Plus communément, le parfum sert souvent de simple illustration au propos de la pièce. Ainsi, Salé, sucré, sacré9, présente-t-elle un panorama des principaux rites alimentaires dans les trois religions monothéistes, panorama dont la narratrice offre un échantillon métonymique à travers l’élaboration d’une odorante chorba, soupe traditionnelle du Ramadan. Relevant des cinq catégories de Banes citées plus haut, la senteur présentifie ici un exemple à valeur générale de ce qui est en train de se dire sur scène. C’est à la fois un indice, une icône (elle renvoie à l’idée d’un plat en train d’être cuisiné) et un symbole (celui des rites alimentaires dans les religions monothéistes). L’acte culinaire et le parfum qui en découle adhèrent parfaitement au propos de la pièce. Ils ne demandent au spectateur aucun travail de réception particulier. Au contraire, ils l’entraînent dans une forme d’adhésion non problématisée au spectacle.
On voit que dans ces pièces, la senteur sert simplement à réitérer par le canal olfactif une information donnée de prime abord. Son rôle est redondant à ce qui est performé, elle joue le rôle d’un exhausteur de goût venant agréablement colorer la diégèse. Ce type de spectacles est éminemment respectable – et souvent très divertissant ! – mais la conséquence perverse d’une telle utilisation de la senteur est de la rendre inerte du point de vue sémiotique. Son autonomie et son pouvoir signifiant se trouvent neutralisés. Elle ne signifie rien de plus que ce qui est dit ou montré. Toute possibilité de lui faire prendre en charge de manière autonome un enrichissement, une problématisation du propos, lui est ôtée.
Pléonastique ou non, l’utilisation de l’olfaction sur la scène a peu été théorisée par les auteurs, les metteurs en scène, ou les chercheurs. La bibliographie compilée par le professeur Charles Spence dans Scent in the Context of Live Performance, en 2021, fait à peu près le tour du sujet sous tous ses aspects (historiques, techniques et sémiotiques) et ne se trouve aujourd’hui enrichie que de quelques chapitres et articles dans des ouvrages plus généraux10. Cette paradoxale absence de théorie alors que le phénomène s’amplifie semble confirmer que l’olfaction constitue encore un point aveugle dans l’art dramatique. Elle n’en est pas le parent le plus pauvre11, mais c’est comme si les auteurs hésitaient à s’en emparer franchement pour lui donner un authentique statut de constituant dramaturgique.

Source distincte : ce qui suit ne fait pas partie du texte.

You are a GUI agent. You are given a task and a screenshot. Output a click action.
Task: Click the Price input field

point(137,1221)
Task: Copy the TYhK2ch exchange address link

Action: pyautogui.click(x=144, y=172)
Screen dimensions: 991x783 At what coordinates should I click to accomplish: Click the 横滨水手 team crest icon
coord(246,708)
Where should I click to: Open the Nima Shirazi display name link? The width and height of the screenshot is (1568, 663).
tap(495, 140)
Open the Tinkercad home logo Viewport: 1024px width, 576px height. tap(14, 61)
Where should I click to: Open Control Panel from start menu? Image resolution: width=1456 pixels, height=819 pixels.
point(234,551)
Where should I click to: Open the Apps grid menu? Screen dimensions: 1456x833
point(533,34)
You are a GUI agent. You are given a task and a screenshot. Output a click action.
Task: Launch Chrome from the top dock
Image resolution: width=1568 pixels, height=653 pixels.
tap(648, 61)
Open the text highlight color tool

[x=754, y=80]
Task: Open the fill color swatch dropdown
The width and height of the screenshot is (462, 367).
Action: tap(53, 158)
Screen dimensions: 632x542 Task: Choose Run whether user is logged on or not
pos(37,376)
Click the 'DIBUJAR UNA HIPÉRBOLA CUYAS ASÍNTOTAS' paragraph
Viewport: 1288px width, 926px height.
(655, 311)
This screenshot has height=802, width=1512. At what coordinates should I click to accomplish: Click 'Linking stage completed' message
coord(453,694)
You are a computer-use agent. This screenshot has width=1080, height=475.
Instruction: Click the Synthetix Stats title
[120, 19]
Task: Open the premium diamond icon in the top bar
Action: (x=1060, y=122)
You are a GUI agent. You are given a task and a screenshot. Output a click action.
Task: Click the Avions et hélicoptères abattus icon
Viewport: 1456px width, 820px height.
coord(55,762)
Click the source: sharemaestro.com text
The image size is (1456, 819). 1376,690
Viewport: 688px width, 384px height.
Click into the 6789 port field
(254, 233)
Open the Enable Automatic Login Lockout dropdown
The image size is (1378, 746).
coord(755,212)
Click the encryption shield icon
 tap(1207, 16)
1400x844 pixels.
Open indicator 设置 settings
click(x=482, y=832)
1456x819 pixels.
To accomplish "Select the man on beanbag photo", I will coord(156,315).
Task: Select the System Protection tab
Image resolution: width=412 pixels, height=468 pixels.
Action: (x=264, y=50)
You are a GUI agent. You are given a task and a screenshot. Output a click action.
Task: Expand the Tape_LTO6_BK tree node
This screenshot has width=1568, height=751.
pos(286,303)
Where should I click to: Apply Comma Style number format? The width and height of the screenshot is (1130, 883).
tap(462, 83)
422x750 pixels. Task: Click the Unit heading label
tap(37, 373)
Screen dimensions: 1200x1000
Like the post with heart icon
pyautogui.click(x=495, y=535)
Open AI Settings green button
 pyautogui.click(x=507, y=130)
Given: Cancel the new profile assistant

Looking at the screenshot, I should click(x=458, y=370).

La plupart du temps, ils se reposent sur la pragmatique afin de construire des effets olfactifs, éliminant ceux qui « ne fonctionnent pas » pour conserver ceux qui « fonctionnent », sans vraiment définir ce que « fonctionner » veut dire. S’il s’agit bien toujours de déclencher une réaction émotionnelle, la nature de cette réponse n’est jamais véritablement déterminée en amont, et on reste souvent à la surface du verbe « émouvoir ».
La senteur peut-elle faire plus que réitérer ce qui est déjà présenté sur la scène ? Dans quelles circonstances pourrait-elle fournir un surcroît d’information ? Est-elle capable de peser de son propre poids dans l’économie sémiotique générale d’un spectacle ? Il me semble que oui, du moins dans deux cas de figure qui sont particulièrement visibles dans les occurrences alimentaires du théâtre politique tel que défini plus haut, et que j’exposerai dans les lignes qui vont suivre.
3. Attestation de la vérité diégétique
Le premier type d’information que la senteur peut apporter de manière autonome sur une scène de théâtre est une affirmation qui me semble majeure : celle de la primauté de la réalité diégétique sur celle du public. La senteur a le pouvoir de dire au spectateur : « Ceci (la diégèse, ce qui se passe sur scène) est la vraie réalité, celle qui est factice, c’est la tienne ». Mais pour ce faire, elle doit opérer par effraction.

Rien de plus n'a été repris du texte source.